En France, le XVIe siècle a eu ses philosophes indépendans, qui ont attaqué ou miné la domination d’Aristote et de la scolastique. Il serait utile et patriotique de disputer à l’oubli et de recueillir pieusement les noms et les écrits de ces hommes ingénieux et hardis qui remplissent l’intervalle de Gerson à Descartes. Du moins il en est un que l’histoire n’a pu oublier, je veux dire Pierre de la Ramée.

Quelle vie, et surtout quelle fin ! Sorti des derniers rangs du peuple, domestique au collége de Navarre, admis par charité aux leçons des professeurs, puis professeur lui-même, tour à tour en faveur et persécuté, chassé de sa chaire, rappelé, banni, rentré en France, toujours suspect, il est massacré dans la nuit de la Saint-Barthélemy comme protestant à la fois et comme platonicien. Son adversaire, le catholique et péripatéticien Charpentier dirigea les coups. On aurait peine à le croire, si un contemporain bien informé, de Thou, ne l’attestait. « Charpentier, son rival, dit le véridique historien, excita une émeute et envoya des sicaires qui le tirèrent du lieu où il était caché, lui prirent son argent, le percèrent à coups d’épée et le précipitèrent par la fenêtre dans la rue. Là des écoliers furieux, poussés par leurs maîtres qu’animait la même rage, lui arrachent les entrailles, traînent son cadavre, le livrent à tous les outrages et le mettent en pièces[1]. » Voilà quel fut le sort d’un homme qui, à défaut d’une grande profondeur et d’une originalité puissante, possédait un esprit élevé, orné de plusieurs belles connaissances, qui introduisit parmi nous la sagesse socratique, tempéra et polit la rude science de son temps par le commerce des lettres, et le premier écrivit en français un traité de dialectique[2]. Depuis on n’a pas daigné lui élever le plus humble monument qui gardât sa mémoire ; il n’a pas eu l’honneur d’un éloge public, et ses ouvrages même n’ont pas été recueillis[3] !
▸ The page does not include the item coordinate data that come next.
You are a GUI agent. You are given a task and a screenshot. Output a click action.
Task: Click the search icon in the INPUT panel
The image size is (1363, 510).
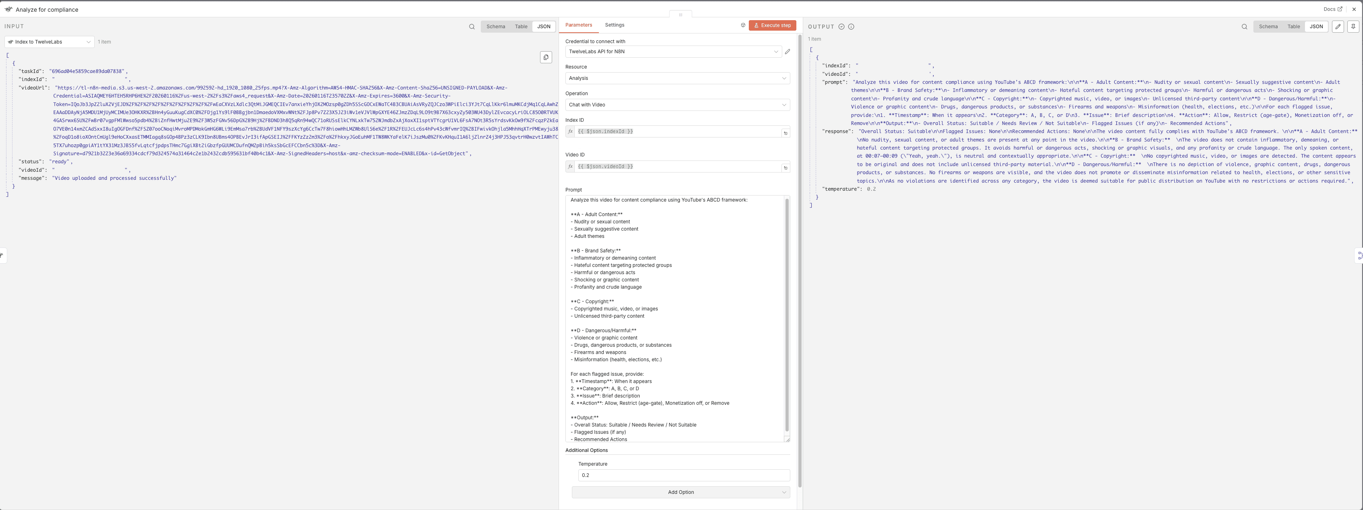click(471, 26)
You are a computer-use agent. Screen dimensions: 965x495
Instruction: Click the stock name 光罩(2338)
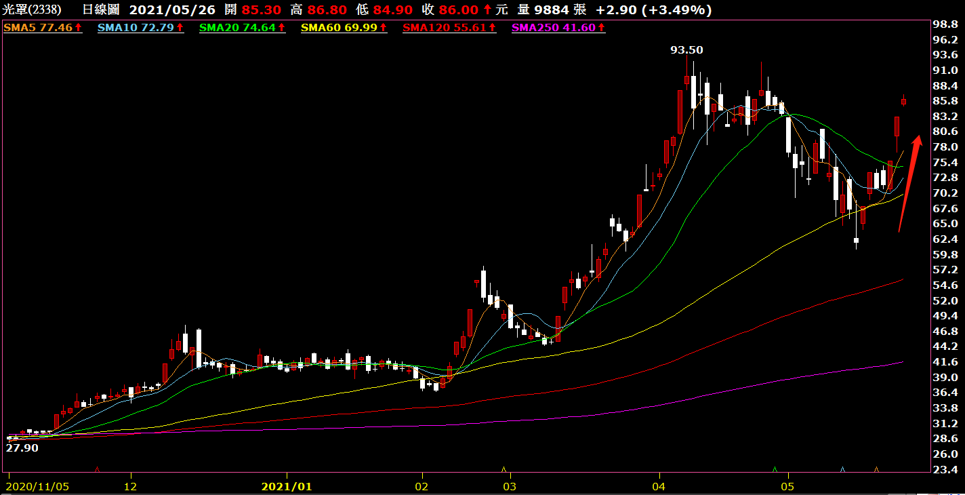(x=31, y=10)
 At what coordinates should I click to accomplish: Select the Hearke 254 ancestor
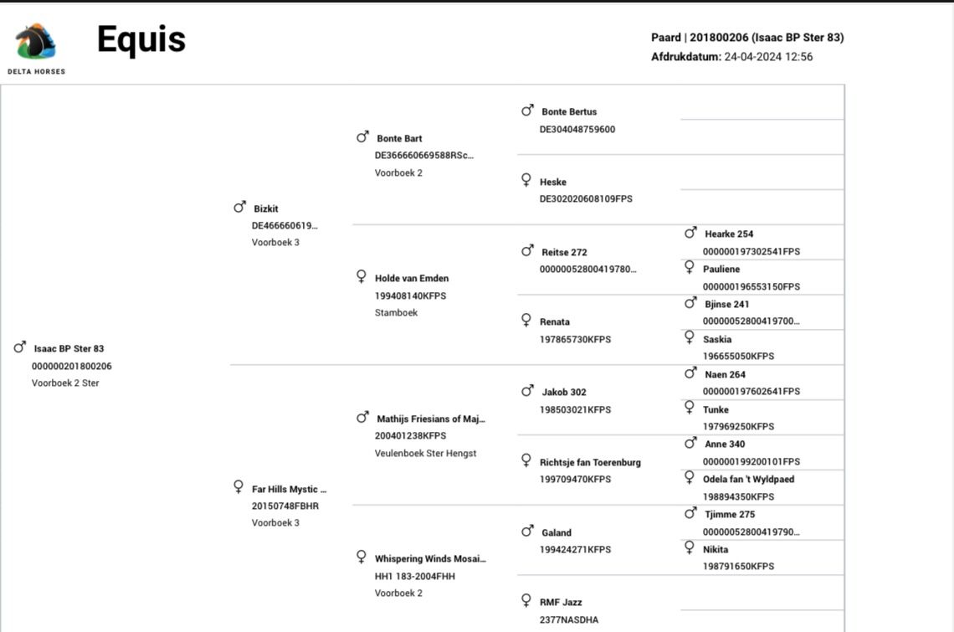coord(729,234)
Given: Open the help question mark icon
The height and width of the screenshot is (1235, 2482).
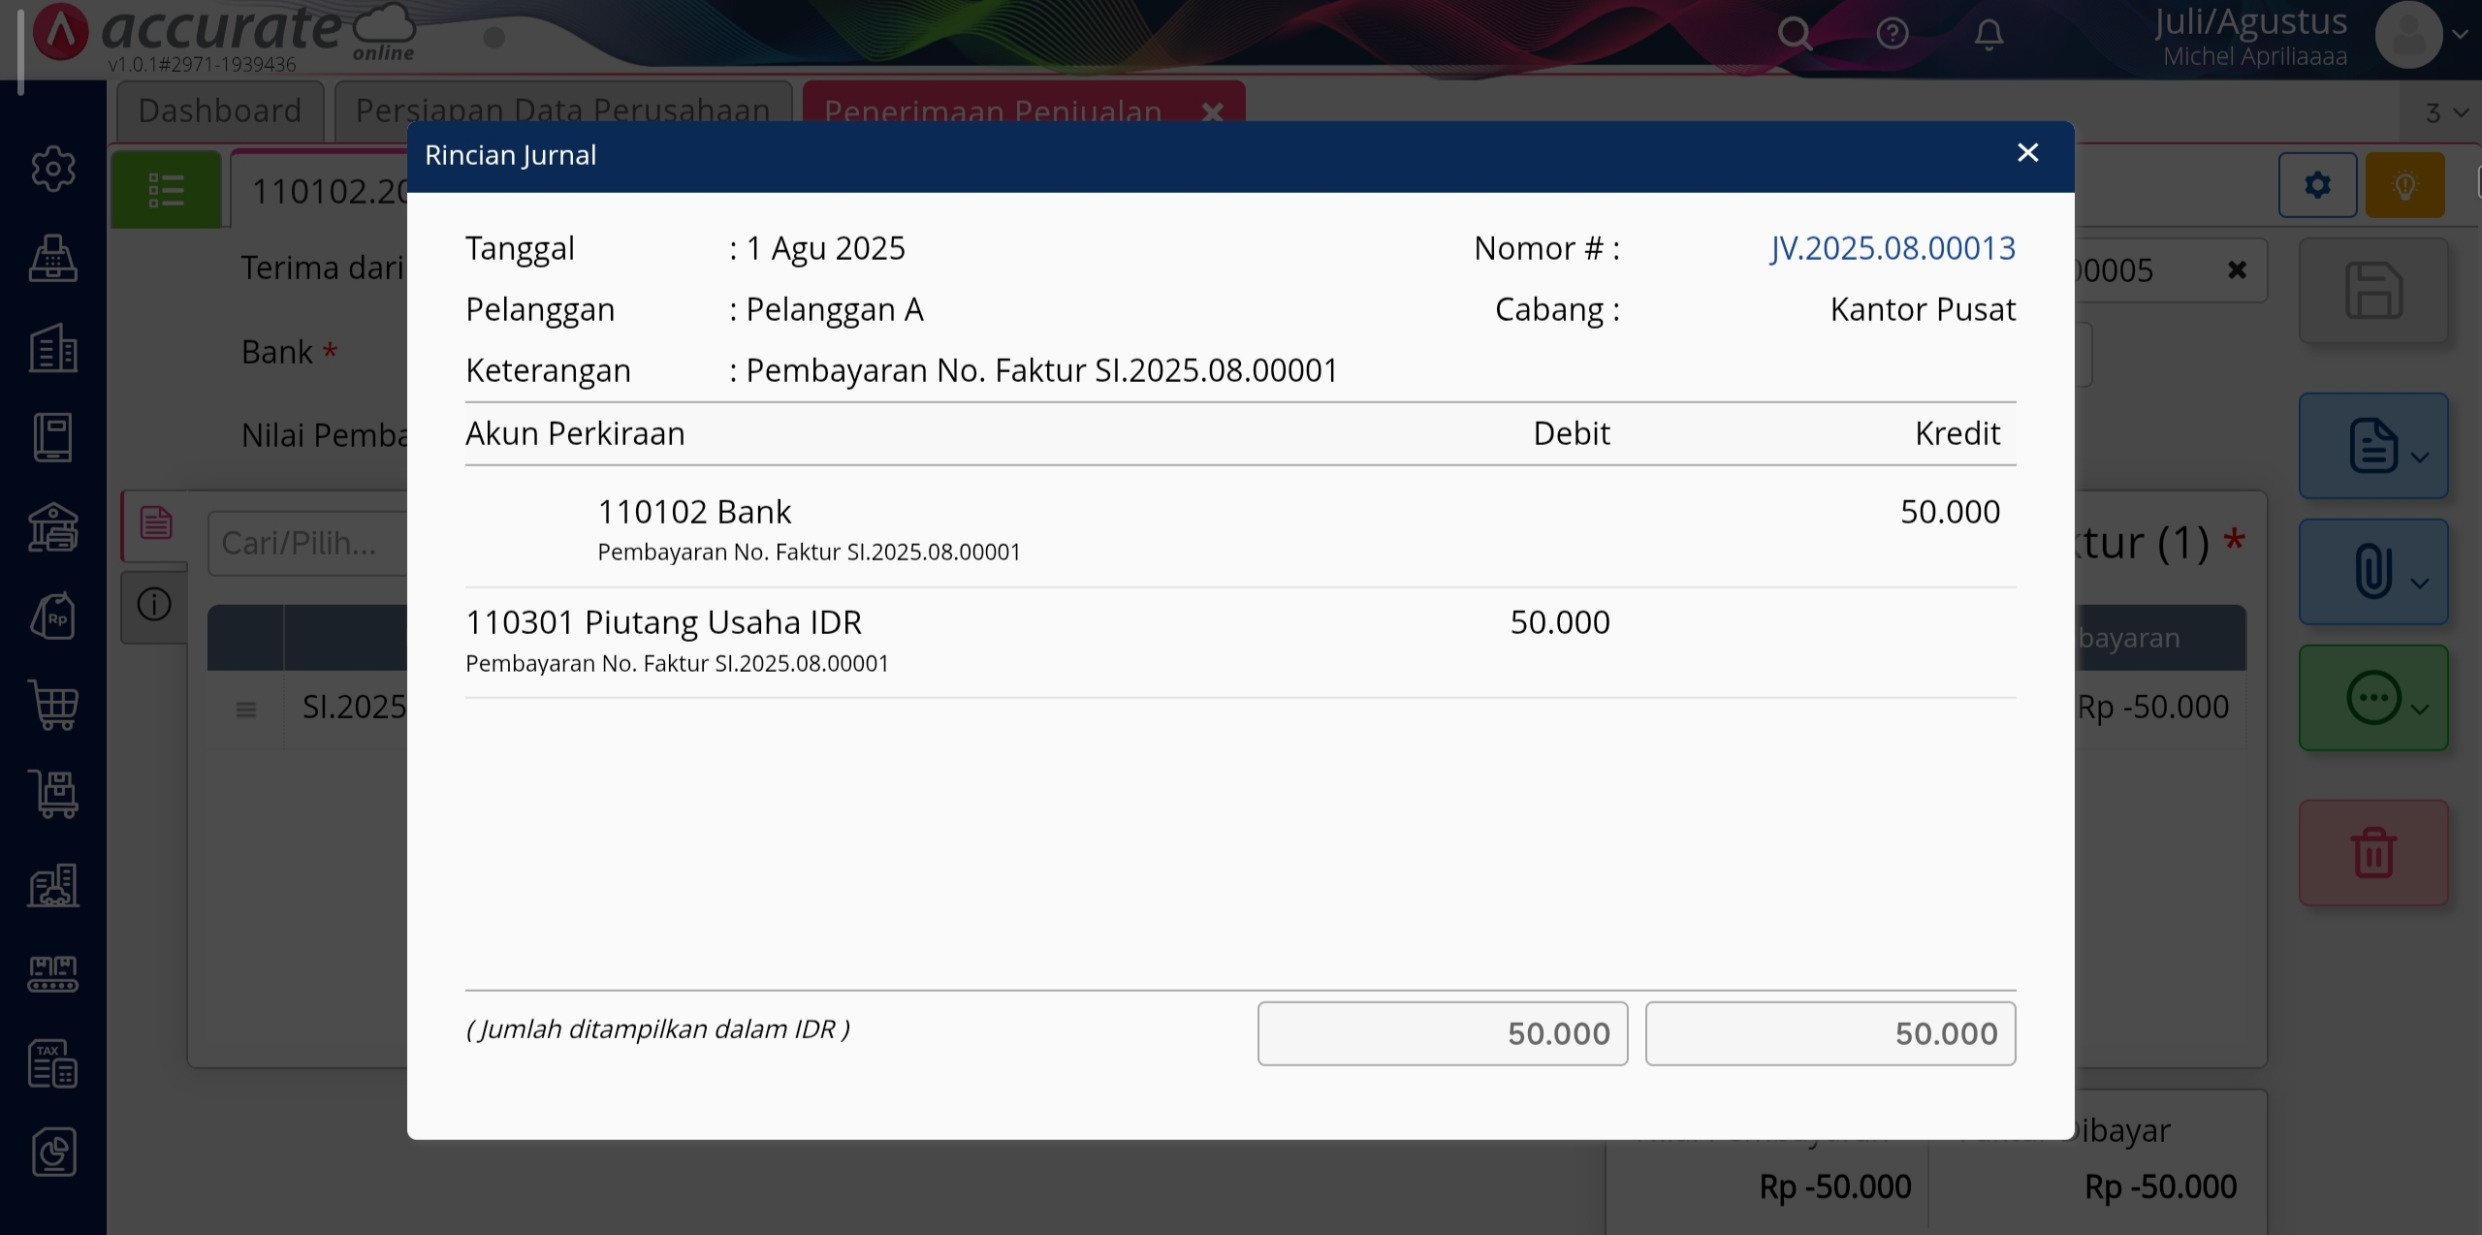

  1. Hist. sui Temporis, lib. III, ad annum 1572. — « Carpentario æmulo et seditionem movente, immissis sicarits, e cella qua latebat extractus, et post deprensam pecuniam inflictis aliquot vulneribus, per fenestras in aream praecipitatus, et effusis visceribus, quæ pueri furentes magistellorum pari rabie incitatorum impulsu, per viam et cadaver ipsum scuticis in professoris opprobrium diverberantes, contumeliose et crudeliter raptaverunt. » — Goujet, dans ses Mémoires sur le Collége de France, adopte ce récit.
  2. Dialectique de Pierre de la Ramée, à Charles de Lorraine, cardinal, son Mécène ; Paris, chez Wéchel, 1555, petit in-4o de 140 pages.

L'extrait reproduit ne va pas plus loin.